_____
_____ ___ /_______
__ / / / __/ ___/
_ /_/ // /_ / /__
_\__, / \__/ \___/
/____/ytc98.cjb.net
Target Info
~"~"~"~"~"~
Name : Aareus IconCommander
URL : http://www.telusplanet.net/public/brbi/aareus/software/
Protection : Serial protection, crippled in unregistered version.
Introduction
~"~"~"~"~"~"
Hi there!
At first looks, I thought that this program is going to be a tough one,
since the buttons, windows and other stuffs doesn't look normal to me.

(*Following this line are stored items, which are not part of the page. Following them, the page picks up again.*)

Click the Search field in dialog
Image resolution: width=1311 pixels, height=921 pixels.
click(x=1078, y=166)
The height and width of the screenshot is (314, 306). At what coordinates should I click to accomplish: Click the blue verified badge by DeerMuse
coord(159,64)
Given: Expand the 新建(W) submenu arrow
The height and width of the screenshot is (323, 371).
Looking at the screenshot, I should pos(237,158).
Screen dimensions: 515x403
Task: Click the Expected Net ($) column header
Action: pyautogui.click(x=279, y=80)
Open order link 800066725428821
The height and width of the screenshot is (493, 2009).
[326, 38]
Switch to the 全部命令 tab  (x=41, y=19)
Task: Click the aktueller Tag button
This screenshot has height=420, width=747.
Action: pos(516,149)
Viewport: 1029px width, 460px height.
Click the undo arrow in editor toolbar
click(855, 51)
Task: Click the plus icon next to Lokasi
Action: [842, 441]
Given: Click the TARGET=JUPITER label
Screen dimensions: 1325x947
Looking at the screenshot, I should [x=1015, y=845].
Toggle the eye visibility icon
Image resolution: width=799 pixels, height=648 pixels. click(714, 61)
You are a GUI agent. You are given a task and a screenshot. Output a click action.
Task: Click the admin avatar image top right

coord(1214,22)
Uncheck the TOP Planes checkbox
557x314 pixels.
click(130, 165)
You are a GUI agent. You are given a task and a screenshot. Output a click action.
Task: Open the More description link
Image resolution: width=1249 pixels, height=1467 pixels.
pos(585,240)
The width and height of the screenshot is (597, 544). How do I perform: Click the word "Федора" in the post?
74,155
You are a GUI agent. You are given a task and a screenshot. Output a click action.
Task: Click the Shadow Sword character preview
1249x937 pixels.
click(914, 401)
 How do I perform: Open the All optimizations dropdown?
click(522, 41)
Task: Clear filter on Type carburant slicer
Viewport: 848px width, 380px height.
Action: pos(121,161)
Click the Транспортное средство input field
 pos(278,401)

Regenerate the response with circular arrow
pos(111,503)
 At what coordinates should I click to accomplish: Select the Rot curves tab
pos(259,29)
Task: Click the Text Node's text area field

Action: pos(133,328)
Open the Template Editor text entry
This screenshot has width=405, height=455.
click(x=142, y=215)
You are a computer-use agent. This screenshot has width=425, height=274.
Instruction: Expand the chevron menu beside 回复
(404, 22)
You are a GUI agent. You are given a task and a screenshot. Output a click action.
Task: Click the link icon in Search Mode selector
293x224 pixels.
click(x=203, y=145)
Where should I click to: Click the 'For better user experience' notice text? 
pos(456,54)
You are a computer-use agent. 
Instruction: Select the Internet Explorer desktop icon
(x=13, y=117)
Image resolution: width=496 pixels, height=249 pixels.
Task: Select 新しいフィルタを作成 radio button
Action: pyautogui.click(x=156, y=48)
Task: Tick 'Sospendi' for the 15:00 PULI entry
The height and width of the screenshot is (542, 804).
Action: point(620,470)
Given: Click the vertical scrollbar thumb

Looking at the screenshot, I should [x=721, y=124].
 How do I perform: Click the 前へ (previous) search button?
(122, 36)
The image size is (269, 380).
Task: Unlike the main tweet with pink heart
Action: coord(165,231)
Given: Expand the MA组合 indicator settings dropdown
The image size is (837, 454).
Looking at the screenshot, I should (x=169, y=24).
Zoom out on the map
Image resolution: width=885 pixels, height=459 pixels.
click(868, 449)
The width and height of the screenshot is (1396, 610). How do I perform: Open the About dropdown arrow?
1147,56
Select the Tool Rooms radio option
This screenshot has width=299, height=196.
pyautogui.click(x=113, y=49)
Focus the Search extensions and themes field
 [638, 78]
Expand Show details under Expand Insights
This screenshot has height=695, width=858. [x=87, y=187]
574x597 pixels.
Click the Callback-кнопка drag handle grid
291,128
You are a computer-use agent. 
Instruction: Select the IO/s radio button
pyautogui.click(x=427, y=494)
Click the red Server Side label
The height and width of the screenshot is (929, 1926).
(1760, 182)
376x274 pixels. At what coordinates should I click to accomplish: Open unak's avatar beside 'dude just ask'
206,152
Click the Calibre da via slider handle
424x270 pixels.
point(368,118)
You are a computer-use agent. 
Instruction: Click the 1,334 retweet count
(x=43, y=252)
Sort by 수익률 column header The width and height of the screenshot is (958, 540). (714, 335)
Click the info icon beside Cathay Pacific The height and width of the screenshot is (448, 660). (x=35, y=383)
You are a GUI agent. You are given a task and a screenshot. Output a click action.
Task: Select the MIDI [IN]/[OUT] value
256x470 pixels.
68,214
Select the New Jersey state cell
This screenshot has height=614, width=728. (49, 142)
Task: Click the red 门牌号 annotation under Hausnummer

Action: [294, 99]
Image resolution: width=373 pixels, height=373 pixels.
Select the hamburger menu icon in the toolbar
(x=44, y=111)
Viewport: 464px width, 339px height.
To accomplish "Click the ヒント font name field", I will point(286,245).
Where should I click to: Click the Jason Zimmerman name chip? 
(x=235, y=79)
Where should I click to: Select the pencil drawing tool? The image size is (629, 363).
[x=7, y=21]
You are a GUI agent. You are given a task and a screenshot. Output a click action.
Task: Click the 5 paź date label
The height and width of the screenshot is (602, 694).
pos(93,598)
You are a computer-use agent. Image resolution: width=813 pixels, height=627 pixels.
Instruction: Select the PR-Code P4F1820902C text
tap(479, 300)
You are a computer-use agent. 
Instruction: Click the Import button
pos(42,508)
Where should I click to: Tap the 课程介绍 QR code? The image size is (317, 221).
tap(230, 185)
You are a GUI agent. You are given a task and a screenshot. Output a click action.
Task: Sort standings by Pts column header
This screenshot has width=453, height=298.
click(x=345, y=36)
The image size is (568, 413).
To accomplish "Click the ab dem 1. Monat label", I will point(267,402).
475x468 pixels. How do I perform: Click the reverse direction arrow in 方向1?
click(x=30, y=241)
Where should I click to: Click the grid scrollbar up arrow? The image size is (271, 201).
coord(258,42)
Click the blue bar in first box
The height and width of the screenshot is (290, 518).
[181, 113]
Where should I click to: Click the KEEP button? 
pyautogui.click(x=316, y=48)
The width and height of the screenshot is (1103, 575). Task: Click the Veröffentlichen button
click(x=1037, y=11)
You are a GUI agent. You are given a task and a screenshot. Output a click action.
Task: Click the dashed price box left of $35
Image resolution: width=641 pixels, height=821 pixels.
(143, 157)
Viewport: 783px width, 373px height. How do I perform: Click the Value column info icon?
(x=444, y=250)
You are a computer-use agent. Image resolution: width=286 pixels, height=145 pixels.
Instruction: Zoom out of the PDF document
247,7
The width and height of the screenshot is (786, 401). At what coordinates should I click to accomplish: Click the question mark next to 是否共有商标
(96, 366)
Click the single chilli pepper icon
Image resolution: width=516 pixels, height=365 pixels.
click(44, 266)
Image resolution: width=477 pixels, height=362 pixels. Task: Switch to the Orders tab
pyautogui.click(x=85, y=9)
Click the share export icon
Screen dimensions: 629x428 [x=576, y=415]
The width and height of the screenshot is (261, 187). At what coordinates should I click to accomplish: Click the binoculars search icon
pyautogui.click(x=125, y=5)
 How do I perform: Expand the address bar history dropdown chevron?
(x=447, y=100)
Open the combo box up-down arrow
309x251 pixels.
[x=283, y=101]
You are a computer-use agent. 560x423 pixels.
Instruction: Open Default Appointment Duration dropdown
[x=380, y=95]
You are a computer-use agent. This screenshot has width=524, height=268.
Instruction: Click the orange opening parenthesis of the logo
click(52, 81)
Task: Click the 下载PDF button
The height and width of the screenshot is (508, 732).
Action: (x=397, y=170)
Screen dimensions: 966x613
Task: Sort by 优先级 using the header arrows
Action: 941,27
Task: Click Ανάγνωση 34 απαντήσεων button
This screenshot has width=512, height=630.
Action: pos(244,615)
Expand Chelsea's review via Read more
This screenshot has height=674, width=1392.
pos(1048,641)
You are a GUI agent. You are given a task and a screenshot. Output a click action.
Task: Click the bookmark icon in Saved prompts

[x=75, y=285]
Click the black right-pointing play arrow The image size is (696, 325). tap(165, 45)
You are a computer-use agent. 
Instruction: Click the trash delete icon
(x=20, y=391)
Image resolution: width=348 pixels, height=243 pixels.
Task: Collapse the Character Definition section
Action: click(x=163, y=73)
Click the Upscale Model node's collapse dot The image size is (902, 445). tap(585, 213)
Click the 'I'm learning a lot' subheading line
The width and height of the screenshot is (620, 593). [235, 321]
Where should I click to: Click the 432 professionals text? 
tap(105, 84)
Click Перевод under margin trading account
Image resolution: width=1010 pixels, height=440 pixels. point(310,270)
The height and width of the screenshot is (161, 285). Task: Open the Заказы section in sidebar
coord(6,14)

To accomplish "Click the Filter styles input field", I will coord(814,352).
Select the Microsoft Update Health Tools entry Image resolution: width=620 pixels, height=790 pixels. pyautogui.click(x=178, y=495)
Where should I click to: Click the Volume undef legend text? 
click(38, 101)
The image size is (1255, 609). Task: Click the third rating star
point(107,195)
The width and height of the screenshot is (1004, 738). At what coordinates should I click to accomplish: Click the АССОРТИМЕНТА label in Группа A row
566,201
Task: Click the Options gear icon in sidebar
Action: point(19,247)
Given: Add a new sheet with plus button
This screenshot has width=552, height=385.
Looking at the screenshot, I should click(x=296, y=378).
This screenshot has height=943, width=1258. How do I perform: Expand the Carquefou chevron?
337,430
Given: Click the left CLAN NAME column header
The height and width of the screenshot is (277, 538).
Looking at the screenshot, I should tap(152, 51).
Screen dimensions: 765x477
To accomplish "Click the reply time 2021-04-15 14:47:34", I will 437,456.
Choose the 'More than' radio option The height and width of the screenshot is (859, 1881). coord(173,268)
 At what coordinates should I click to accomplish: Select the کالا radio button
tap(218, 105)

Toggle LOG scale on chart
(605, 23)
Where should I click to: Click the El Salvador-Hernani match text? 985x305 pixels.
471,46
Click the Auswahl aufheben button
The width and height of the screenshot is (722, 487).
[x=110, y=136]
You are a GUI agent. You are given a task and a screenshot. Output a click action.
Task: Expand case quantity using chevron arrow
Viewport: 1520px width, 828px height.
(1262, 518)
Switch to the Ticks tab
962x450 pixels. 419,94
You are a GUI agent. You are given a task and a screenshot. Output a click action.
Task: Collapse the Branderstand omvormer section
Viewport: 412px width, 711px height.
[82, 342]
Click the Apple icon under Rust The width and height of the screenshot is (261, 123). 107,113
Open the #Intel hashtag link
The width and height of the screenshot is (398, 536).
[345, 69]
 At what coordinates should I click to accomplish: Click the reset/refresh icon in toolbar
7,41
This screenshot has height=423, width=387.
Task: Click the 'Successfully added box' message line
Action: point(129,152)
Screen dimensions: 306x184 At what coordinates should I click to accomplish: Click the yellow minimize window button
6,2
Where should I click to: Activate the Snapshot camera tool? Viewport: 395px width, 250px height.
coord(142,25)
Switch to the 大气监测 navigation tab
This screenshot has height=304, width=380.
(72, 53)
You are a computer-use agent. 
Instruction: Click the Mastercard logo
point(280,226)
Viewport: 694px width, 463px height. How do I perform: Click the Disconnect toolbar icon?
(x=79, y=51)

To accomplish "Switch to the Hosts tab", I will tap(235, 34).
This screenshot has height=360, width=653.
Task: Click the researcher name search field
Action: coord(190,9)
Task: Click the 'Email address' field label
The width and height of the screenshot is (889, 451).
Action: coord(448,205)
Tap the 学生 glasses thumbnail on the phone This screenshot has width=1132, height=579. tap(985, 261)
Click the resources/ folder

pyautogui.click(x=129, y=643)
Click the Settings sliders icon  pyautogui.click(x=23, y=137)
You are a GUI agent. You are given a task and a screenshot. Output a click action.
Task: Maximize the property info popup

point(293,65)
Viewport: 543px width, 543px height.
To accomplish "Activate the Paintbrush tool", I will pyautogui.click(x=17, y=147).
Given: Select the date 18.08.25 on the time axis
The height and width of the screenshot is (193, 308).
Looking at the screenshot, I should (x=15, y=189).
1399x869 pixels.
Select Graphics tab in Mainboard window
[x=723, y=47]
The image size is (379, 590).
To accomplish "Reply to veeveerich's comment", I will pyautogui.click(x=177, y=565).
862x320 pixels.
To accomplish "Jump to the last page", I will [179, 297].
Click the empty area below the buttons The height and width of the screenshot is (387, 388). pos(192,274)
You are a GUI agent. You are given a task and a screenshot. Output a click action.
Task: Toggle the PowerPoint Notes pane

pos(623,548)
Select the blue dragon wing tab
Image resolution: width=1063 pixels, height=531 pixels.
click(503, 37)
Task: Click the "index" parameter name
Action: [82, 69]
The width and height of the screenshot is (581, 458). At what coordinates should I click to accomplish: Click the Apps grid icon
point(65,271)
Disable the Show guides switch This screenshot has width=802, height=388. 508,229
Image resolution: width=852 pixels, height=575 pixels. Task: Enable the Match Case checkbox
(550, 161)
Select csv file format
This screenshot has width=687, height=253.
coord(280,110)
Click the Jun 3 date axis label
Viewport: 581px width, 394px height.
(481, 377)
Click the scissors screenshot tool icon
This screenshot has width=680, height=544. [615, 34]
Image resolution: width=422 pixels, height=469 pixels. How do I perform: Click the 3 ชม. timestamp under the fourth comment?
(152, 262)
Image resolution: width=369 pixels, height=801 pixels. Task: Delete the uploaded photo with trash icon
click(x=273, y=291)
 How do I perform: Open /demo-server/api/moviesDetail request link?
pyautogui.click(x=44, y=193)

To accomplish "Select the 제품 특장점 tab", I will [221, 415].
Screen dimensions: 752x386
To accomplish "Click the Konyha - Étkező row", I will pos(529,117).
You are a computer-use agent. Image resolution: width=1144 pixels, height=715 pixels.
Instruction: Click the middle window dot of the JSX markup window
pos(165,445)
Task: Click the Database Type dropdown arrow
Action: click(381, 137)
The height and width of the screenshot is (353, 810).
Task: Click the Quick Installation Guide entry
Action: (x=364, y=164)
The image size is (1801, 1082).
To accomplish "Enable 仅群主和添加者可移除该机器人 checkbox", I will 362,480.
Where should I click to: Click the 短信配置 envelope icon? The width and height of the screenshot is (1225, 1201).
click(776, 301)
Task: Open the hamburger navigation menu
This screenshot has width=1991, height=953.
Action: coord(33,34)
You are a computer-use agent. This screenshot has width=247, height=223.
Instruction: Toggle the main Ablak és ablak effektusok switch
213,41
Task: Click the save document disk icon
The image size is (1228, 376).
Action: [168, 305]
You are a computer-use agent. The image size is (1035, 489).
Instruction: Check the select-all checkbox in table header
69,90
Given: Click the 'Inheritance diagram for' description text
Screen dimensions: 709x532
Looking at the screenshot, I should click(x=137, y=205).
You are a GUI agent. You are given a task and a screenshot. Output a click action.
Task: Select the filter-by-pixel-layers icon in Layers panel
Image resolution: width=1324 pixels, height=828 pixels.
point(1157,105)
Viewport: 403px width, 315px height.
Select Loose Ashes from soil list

But, after disassembling it, I realized that it uses custom controls,
written in VC++ (this is what IDA gave me). From their site, you can
obtain the source codes for writing custom controls in win32asm.
Okay, tutorial time ;).
Tools Needed
~"~"~"~"~"~"
Softice v3.x
IDA Pro v3.x
Asm compiler (for writing the keygen - optional)
The Essay
~"~"~"~"~
First of all, this program breaks on hmemcpy, so using it and tracing
through, you will land yourself right after a call to SendMessageA at
.text:1000679Fh. Notice that there's two more SendMessageA calls, so,
simple deduction will tell you that these are the functions to get your
text from the registration dialog.
After the third SendMessageA call, it takes the first letter of your name
and compares it with zero, followed by a conditional jump, jz. This routine
checks if you entered anything into the 'Name' edit box, jumping to 'bad
serial' if you didn't put in any. Obviously, it only does the check to your
name, which means the 'Company' edit box can be left empty.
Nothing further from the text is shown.